*PASSAGE FOR REVIEW:*
########################################
Labour's vision for affordable health
Hon Annette King
Member of Parliament for Rongotai
Minister of Health
7 July 2002
Health Policy builds on Labour's vision for affordable health
Health Minister Annette King says Labour will continue rebuild a health system that New Zealanders can trust.
Announcing Labour’s Health Policy today, Ms King said Labour had already provided the building blocks for a quality public health system, which focuses on keeping people well within their communities.
Ms King said Labour’s top priorities for its second term would be to:
- Improve access to quality primary health care
- Continue to reduce waiting times for elective surgery
- Further improve mental health services, and
- Implement the New Zealand Health Strategy, concentrating on its 13 population health goals.
“We will continue to improve access to quality primary health care by implementing our Primary Health Care Strategy. The first of the country’s Primary Health Organisations (PHOs) was signed up this week in South Auckland, and many more are readying themselves to begin shortly.
“Affordable primary health care will be available to all New Zealanders over the next eight to 10 years, based on their health needs, not on their ability to pay.”
Ms King said initially Labour will reduce the cost of care for high-health need, low-income people. This will be followed by the extension of cost reduction to all New Zealand children and to older people.
########################################
*RECORD EXCERPTS:*

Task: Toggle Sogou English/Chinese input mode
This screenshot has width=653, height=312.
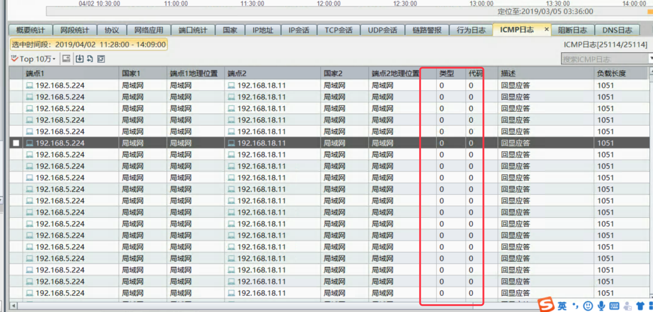Action: click(x=562, y=306)
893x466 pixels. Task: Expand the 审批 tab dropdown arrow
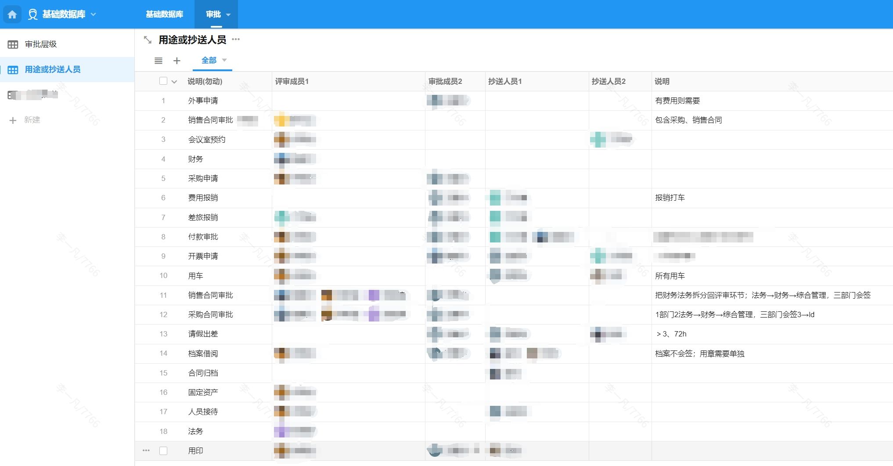tap(228, 15)
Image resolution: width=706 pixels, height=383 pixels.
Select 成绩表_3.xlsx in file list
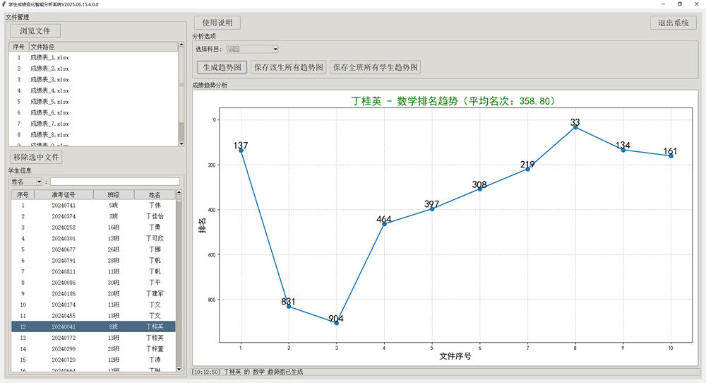[49, 80]
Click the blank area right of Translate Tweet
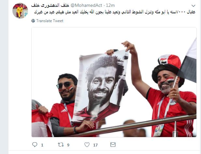 point(128,21)
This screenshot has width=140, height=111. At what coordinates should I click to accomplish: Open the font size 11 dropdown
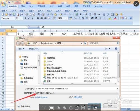pos(22,18)
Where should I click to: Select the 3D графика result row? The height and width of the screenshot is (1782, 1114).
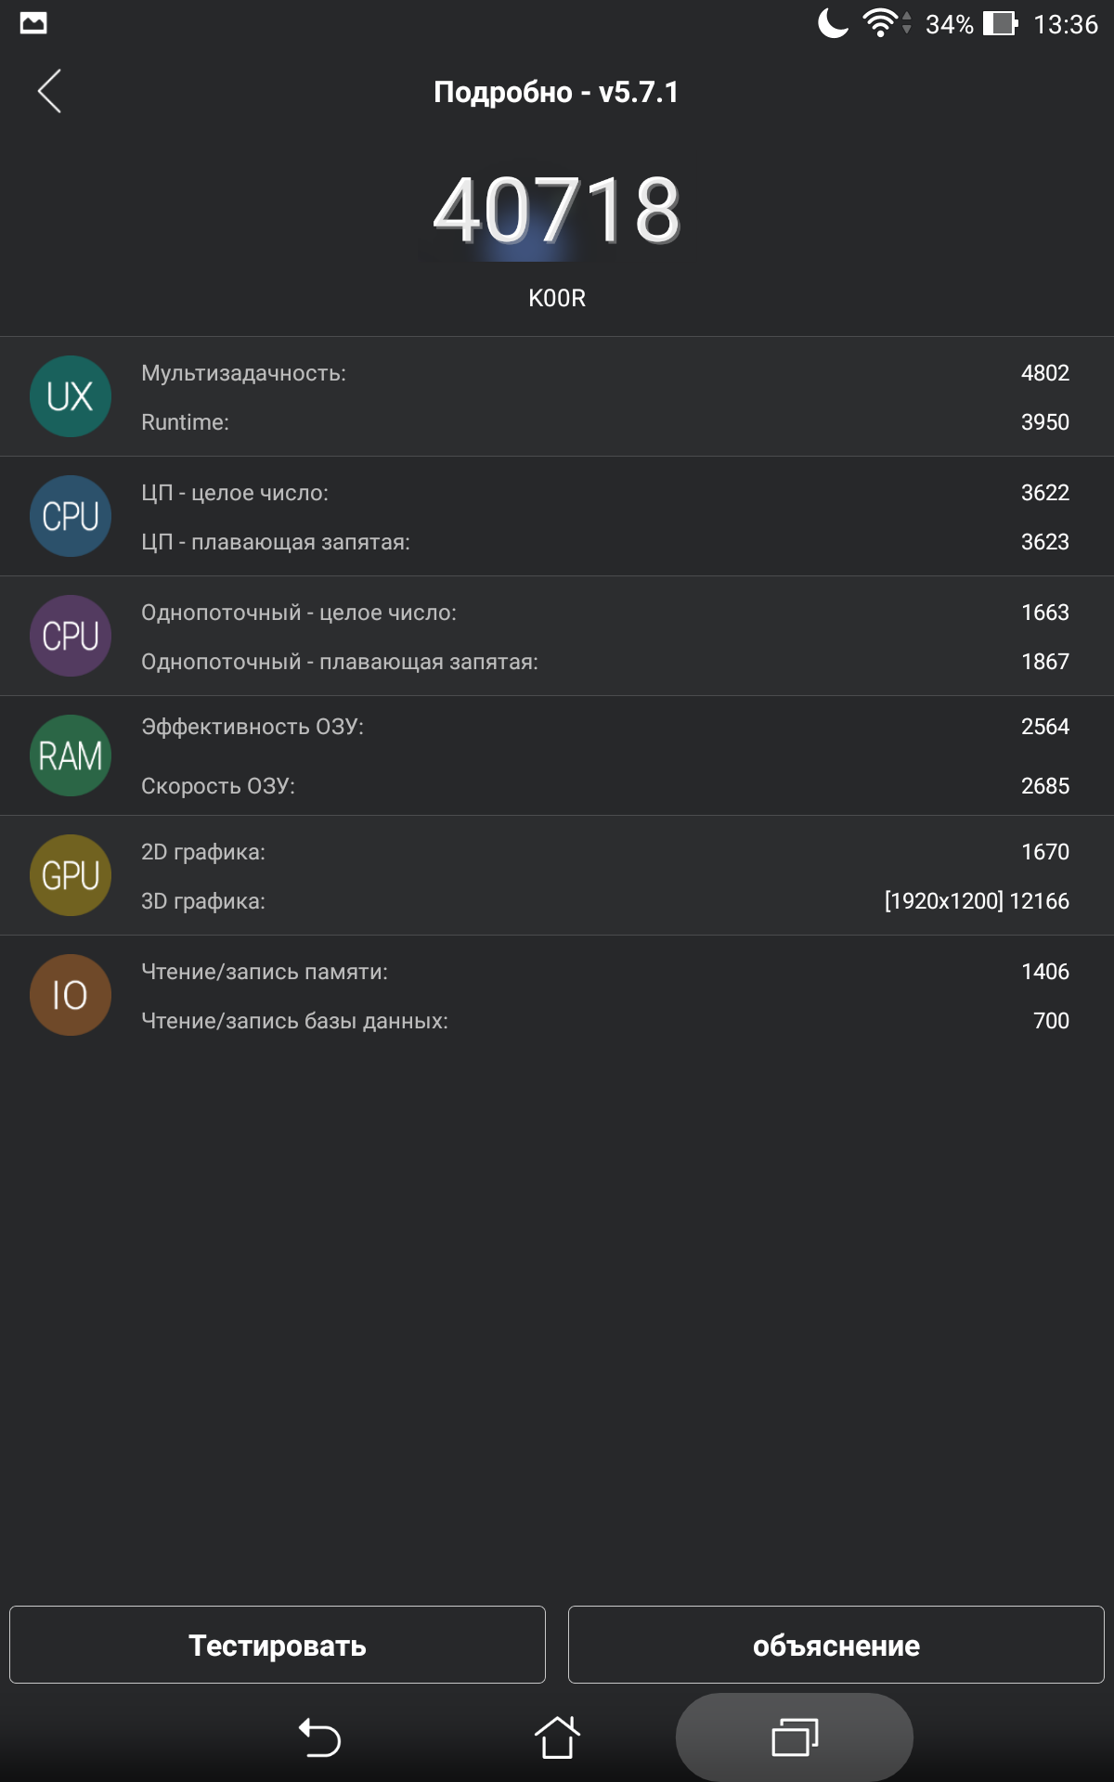click(603, 901)
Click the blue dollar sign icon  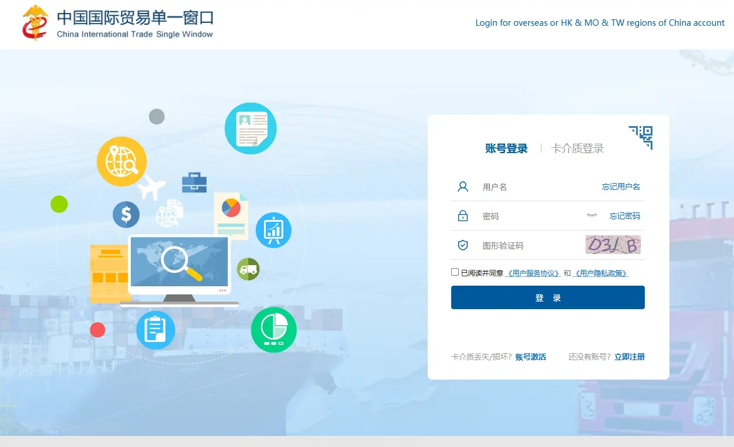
########################################
*AIM OF THE TASK:* Write the next few paragraphs of the 2002 press release on Labour's health policy, starting after its last sentence and setting the items aside.

*EXERCISE ANSWER:*
Elements of Labour’s Health Policy include:
- Allocating a total of $400 million of new money to primary health care over the next three years. In the next year alone, Labour will reduce the cost of access to primary health care for at least 300,000 New Zealanders
- Phasing out the Community Services Card over the next eight to 10 years, as new funding is provided, but retaining it as long as it is necessary to protect vulnerable New Zealanders
- Establishing PHOs to become the key mechanism through which District Health Boards will meet the needs of their populations
- Encouraging all health professionals to work together within PHOs to provide quality coordinated care for enrolled population. This will help ensure the full range of health professionals like doctors, nurses, pharmacists, nutritionists, physiotherapists, mental health workers and others are able to contribute effectively in new and innovative ways, and
- Supporting the development of services by Maori and Pacific providers.
Ms King said another key priority for Labour was continuing to reduce waiting times for elective surgery.
“Good progress has been made in reducing waiting times for both elective surgery and first assessments, but more still has to be achieved. The latest Elective surgery figures, for the period October to December 2001, show 16,478 patients were waiting more than six months for treatment, less than half the 33,736 people who were waiting in the same period in 1999, under the previous government.
“In the next three years, Labour will ensure that there is consistency across New Zealand, that no one waits for more than six months either for first assessment or for surgery following assessment.”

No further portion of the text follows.